Les travailleurs dénoncent également la « cession illégale des actifs » de la SONAHYDROC dans le dossier Surestream, « bradés en faveur de Log, une société sans expertise pétrolière reconnue dans l’amont pétrolier (exploration-production) et sans assiette financière suffisante selon les normes de l’industrie pétrolière internationale ». Ce n’est pas tout. Ils citent aussi SOMICO comme bénéficiaire de la cession des actifs « dans un flou total et sans contrepartie avérée ». D’après eux, « une transaction opaque et à la limite mafieuse ». Et ils chiffrent les pertes pour l’État en millions de dollars.
Les mêmes travailleurs rappellent que les données pétrolières sont la propriété de l’État. Pour les acquérir, il faut payer. « C’est une des sources de revenus pour le gouvernement et pour la société ». Cependant, sous le couvert d’une société créée de toutes pièces, « des données pétrolières ont été vendues à une société basée en France et qui est une société-écran de FracGeo basée aux États-Unis ». On rapporte que les deux sociétés ont un même actionnaire, qui offre argent, voyages en France, frais de séjour, etc. « Un mandataire ne peut pas vendre ces données pour son compte personnel. C’est une faute grave. Il y a à la fois un conflit d’intérêt et un délit d’initié », râle un cadre de l’entreprise.
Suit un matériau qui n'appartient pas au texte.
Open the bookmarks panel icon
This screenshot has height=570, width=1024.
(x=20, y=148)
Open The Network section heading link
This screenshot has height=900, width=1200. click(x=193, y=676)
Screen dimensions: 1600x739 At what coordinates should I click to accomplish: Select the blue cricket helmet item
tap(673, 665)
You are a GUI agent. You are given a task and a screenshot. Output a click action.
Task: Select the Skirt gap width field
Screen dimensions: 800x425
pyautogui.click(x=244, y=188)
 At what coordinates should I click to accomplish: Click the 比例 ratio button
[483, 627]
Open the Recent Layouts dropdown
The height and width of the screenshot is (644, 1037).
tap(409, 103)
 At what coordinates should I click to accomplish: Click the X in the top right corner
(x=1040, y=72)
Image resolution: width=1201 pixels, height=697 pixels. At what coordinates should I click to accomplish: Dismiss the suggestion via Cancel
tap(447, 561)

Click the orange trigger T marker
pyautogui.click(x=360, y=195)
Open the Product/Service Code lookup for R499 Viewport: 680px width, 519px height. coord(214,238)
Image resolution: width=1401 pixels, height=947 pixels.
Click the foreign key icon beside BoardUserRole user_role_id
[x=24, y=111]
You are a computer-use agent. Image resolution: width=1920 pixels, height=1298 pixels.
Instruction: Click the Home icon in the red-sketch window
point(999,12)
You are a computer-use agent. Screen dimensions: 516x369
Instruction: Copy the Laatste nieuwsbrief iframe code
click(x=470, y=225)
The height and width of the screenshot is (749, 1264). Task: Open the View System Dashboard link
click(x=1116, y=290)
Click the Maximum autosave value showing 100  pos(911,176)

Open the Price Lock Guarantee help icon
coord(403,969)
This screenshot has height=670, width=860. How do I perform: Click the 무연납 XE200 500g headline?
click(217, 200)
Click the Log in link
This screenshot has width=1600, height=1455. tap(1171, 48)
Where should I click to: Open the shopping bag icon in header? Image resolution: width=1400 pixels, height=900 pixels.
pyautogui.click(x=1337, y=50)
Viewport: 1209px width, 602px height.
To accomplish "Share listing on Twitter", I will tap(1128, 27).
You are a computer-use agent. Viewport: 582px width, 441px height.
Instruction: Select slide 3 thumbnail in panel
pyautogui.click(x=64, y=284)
Dans le partenariat avec Petrocam, le DG et son adjoint sont accusés par les syndicats de « se faire payer des salaires », alors qu’ils sont rémunérés par la SONAHYDROC.
Pour rappel, en 2014, FracGeo LLC basée à Houston avait proposé à la RDC un projet de « digitalisation et vectorisation des données existantes » et de « traitement des données numérisées » par la méthode 3G (géologie, géophysique et géo-mécanique) dans ses centres à Houston et à Pau en France. Le projet visait « l’optimisation de la production des réserves et la découverte des ressources additionnelles, notamment dans la zone du bassin côtier : blocs de Nganzi ainsi que Yema Matamba/Makanzi/Ndunda, et dans la cuvette centrale. FracGeo a estimé le coût du projet à 2 millions de dollars, mais est prête à consentir une remise de 800 000 dollars.
Mais, Augustin Matata Ponyo, alors 1ER Ministre, a, après analyse, retoqué ce projet : « La précarité des données existantes de nos bassins sédimentaires ne permet pas d’évaluer le potentiel par la méthode proposée… » Dossier à suivre.